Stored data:
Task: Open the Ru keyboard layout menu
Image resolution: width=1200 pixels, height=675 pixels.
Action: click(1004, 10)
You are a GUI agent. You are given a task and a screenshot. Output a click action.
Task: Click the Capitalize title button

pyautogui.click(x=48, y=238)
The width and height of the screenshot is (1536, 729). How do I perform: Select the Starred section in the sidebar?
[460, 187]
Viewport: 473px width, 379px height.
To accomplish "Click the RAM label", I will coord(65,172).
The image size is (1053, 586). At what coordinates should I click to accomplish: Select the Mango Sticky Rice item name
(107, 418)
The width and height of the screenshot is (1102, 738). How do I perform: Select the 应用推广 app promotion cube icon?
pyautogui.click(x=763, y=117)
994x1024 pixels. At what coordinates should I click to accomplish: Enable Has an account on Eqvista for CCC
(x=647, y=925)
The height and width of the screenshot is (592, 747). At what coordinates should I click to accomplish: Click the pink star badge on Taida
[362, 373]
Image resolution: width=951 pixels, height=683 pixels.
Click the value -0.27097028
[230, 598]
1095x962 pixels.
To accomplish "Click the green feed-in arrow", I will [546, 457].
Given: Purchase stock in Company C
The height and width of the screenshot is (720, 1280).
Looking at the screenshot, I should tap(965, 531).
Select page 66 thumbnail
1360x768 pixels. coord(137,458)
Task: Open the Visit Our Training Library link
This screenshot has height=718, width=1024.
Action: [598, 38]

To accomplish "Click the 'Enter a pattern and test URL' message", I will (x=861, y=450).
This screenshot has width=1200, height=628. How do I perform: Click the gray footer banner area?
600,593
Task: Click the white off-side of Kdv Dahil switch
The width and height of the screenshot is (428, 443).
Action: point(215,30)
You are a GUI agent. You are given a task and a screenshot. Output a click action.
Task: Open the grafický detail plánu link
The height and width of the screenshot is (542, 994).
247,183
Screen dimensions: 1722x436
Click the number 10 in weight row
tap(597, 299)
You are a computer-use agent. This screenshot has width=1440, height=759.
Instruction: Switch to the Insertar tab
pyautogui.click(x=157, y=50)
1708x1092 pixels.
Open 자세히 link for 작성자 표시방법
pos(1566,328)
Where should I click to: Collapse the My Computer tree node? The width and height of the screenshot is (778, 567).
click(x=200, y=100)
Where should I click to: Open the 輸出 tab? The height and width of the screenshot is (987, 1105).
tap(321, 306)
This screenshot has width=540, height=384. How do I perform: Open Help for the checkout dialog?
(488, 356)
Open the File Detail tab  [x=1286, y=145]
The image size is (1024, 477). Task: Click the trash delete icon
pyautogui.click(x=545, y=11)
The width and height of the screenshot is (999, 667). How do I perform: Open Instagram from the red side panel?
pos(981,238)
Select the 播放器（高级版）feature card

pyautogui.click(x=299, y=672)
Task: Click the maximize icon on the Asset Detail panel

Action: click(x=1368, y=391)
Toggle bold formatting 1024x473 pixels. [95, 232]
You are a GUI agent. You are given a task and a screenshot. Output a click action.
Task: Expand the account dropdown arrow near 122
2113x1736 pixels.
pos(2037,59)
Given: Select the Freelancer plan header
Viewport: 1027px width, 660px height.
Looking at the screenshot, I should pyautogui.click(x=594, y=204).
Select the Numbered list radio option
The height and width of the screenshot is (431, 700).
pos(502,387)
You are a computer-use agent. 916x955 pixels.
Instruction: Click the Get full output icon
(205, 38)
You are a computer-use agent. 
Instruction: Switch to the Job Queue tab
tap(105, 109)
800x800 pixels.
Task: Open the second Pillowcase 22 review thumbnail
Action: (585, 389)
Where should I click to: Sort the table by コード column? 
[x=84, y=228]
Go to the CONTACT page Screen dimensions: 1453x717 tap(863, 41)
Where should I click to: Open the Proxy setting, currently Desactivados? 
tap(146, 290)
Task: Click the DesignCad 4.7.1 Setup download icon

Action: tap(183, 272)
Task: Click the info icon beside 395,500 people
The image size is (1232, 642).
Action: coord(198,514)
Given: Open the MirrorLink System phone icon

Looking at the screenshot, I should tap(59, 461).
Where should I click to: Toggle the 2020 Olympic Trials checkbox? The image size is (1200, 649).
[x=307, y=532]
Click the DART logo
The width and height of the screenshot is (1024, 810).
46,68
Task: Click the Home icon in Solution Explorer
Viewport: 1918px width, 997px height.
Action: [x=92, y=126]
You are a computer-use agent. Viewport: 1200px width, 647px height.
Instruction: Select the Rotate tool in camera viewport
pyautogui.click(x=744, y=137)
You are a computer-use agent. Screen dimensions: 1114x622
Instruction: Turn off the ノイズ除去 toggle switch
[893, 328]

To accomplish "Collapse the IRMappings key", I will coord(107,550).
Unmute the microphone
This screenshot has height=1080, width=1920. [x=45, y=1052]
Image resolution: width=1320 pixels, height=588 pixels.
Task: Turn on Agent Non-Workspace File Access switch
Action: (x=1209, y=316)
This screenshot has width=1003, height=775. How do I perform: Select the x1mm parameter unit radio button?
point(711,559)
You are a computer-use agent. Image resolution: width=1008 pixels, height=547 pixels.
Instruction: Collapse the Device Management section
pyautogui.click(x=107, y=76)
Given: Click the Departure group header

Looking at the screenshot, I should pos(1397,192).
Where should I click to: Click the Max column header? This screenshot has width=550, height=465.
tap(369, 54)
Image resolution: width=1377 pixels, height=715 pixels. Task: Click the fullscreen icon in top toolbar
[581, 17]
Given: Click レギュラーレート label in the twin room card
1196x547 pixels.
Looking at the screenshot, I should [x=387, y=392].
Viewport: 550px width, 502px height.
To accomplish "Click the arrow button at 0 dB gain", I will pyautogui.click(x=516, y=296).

About this task: Send back an exact copy of only the lines from the line with "Click the number 10 in weight row" up to and including the line with "Open the File" in the data above.

Result of this exercise:
Click the number 10 in weight row
tap(597, 299)
You are a computer-use agent. This screenshot has width=1440, height=759.
Instruction: Switch to the Insertar tab
pyautogui.click(x=157, y=50)
1708x1092 pixels.
Open 자세히 link for 작성자 표시방법
pos(1566,328)
Where should I click to: Collapse the My Computer tree node? The width and height of the screenshot is (778, 567).
click(x=200, y=100)
Where should I click to: Open the 輸出 tab? The height and width of the screenshot is (987, 1105).
tap(321, 306)
This screenshot has width=540, height=384. How do I perform: Open Help for the checkout dialog?
(488, 356)
Open the File Detail tab  [x=1286, y=145]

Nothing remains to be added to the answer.